── AVAILABLE DATA
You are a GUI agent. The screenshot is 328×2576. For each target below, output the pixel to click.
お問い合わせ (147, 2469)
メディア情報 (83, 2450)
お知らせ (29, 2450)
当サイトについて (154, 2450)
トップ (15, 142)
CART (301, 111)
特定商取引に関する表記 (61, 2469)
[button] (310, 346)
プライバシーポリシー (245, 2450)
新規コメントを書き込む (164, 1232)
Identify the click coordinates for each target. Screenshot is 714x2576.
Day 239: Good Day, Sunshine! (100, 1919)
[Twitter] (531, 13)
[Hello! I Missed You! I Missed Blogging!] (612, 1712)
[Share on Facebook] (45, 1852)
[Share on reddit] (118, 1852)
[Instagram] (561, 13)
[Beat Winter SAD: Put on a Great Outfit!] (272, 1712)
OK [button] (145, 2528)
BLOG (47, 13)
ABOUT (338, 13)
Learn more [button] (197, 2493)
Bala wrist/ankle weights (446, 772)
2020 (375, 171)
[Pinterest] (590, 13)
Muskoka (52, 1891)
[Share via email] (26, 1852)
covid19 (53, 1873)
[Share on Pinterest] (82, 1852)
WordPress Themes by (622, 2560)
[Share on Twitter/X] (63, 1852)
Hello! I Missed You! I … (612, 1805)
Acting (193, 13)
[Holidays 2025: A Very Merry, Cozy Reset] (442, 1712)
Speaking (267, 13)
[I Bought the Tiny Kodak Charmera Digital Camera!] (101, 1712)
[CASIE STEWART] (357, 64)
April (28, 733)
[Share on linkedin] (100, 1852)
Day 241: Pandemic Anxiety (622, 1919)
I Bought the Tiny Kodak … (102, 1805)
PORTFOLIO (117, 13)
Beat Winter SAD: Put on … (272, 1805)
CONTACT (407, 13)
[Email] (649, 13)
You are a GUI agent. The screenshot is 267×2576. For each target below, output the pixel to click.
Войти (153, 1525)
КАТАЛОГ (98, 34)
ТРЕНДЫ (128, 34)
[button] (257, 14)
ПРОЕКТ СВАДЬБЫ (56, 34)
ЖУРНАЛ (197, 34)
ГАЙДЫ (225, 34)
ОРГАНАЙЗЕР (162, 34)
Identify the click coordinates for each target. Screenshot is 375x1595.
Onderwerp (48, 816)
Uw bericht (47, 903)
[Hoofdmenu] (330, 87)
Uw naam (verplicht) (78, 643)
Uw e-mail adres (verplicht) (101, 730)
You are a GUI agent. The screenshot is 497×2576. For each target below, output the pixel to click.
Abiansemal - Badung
────
Begin with the line that contains "[Hoofdmenu] (330, 87)" and end with the last line of the records; set down every line in that span exactly, and nothing else.

[Hoofdmenu] (330, 87)
Uw naam (verplicht) (78, 643)
Uw e-mail adres (verplicht) (101, 730)
You are a GUI agent. The screenshot is 497×2576. For each target below, output the pixel to click.
Abiansemal - Badung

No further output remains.